ROC curve results of this cross-sectional study showed that TyG index was the best predictor of PHT in the elderly female population and its AUC value was the largest. Different from elderly women, the AUC of BMI in the ROC curve of elderly men was slightly greater than that of TyG. This results were matched thefinding of ZhenYu Zeng [54]. Through the analysis of the sensitivity and specificity of TyG index, among the male individuals, 65.25% of the participants may be accurately classified as being normotension (specificity = 65.25), while 54.36% of the participants can be classified correctly as PHT (sensitivity = 54.36). The Youden index of BMI in men was the best at identifying patients from non-patients. With a likelihood of 56.58% to identify actual patients (sensitivity = 56.58) and a probability of 68.81% to identify non-patients (specificity = 68.81), TyG had the highest Youden index among the female subjects. Additionally, TyG-BMI, TyG-WC, TyG-WHtR, and other Tyg-related indicators were developed and used in the study of metabolic syndrome by TaiwoHRaimi, MMirr, and other researchers [55, 56]. The findings of their study demonstrated that TyG-related indicators had a greater capacity to predict metabolic syndrome than the TyG index. A retrospective study was recently published in April 2023 to investigate the relationship between TyG correlation index (TyG-BMI) and hypertension and prehypertension. The results of this study showed that TyG-BMI was consistently positively correlated with hypertension and prehypertension. It is a reliable indicator to predict the occurrence of prehypertension and hypertension [57]. The application of the TyG-related index may help us to better predict the risk of PHT in future studies.
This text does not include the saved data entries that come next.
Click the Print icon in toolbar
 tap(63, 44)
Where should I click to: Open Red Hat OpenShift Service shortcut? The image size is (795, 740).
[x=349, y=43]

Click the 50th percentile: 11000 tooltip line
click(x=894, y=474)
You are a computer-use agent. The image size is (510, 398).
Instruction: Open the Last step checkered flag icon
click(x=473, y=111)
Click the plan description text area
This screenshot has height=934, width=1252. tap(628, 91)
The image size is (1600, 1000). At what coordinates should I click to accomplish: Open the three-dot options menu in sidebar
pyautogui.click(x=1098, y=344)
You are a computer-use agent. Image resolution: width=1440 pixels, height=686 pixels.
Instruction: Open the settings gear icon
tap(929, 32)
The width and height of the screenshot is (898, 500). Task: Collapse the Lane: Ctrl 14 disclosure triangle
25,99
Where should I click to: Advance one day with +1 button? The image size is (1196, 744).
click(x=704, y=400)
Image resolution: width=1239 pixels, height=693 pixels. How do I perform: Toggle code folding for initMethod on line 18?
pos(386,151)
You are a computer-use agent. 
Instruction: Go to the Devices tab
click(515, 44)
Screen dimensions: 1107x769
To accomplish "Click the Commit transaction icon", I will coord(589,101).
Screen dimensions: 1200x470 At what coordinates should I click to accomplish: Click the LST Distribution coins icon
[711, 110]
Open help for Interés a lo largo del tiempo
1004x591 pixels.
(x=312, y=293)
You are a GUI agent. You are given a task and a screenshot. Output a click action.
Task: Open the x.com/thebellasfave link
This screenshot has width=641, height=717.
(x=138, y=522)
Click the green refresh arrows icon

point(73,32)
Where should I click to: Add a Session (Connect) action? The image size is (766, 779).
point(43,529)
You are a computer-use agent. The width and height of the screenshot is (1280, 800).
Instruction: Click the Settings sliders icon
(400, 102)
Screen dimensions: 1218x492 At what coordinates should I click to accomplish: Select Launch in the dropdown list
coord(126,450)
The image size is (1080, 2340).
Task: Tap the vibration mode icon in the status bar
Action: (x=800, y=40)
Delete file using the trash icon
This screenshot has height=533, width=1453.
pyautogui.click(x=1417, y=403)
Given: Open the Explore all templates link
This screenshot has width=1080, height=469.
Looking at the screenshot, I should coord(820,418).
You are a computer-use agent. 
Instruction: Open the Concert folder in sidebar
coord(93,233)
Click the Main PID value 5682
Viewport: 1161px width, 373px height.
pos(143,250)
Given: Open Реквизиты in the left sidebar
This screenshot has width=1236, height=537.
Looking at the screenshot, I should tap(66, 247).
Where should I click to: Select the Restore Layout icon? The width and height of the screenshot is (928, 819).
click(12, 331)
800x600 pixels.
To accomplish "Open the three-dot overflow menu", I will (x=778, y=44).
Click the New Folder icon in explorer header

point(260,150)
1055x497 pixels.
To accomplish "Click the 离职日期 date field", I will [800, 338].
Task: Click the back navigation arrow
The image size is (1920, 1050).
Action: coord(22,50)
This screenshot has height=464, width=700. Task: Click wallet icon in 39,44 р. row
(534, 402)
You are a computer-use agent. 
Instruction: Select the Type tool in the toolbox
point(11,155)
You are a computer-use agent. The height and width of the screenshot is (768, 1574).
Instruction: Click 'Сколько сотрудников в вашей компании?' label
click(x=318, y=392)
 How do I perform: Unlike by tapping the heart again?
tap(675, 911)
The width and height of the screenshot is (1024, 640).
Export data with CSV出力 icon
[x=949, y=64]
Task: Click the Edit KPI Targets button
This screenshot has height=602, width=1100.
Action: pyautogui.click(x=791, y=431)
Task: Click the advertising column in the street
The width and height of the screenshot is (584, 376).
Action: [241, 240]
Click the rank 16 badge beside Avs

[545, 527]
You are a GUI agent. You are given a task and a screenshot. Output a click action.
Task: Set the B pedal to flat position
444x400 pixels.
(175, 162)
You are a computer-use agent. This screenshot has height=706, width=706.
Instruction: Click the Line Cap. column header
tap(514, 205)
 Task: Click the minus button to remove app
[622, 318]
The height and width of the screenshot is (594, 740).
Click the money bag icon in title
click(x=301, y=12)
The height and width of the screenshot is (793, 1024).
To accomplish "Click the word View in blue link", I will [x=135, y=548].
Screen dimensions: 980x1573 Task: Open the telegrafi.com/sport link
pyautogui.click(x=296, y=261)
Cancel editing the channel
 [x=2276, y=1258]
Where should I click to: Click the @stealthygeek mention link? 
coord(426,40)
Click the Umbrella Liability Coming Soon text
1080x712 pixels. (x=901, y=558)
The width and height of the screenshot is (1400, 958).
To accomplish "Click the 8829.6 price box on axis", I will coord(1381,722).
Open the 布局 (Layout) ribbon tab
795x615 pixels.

In addition, the study took into account the relationship between obesity and PHT. The results revealed that PHT risk and general obesity were positively correlated. This is in line with the findings of SA Isezuo, Abdellatif Moussouni, Hu L et al. [10, 58, 59]. Contrary to the results of other investigations, this study found a negative correlation between PHT risk and abdominal obesity as defined by waist circumference. The appearance may be affected by the selection of research objects. Those with diabetes and HTN were not included in this study because these conditions are known to have higher WC.

Some limitations in this study should be considered. First of all, this study is a cross-sectional one rather than a cohort study that takes into account the causal relationship between the risk of PHT and the TYG index.

In addition, a significant portion of elderly individuals with diabetes and HTN were excluded, which reduced the sample size. Finally, the relationship between WC and PHT is different from other studies and needs to be confirmed by further research. Notwithstanding these limitations, this study excluded two significant confounders, HTN and diabetes, which reduced their interactions and concerned the link between PHT and TyG index.

Conclusions

In conclusion, the results of this study demonstrated that substantial correlation between TyG index and the prevalence of PHT in the elderly people without diabetic and HTN. TyG index was proved to be an effective predictor of the risk of PHT. Although the interaction between PHT and general obesity is confirmed in this study, the relationship with abdominal obesity still needs to be discussed. Cohort studies can be employed in further research to elucidate the mechanism between TyG index and PHT risk. Moreover, TyG index can be further coupled with various anthropometric indicators to discover a more accurate predictor of PHT in clinical work. This can achieve the early prevention of PHT and lower the mortality from chronic diseases.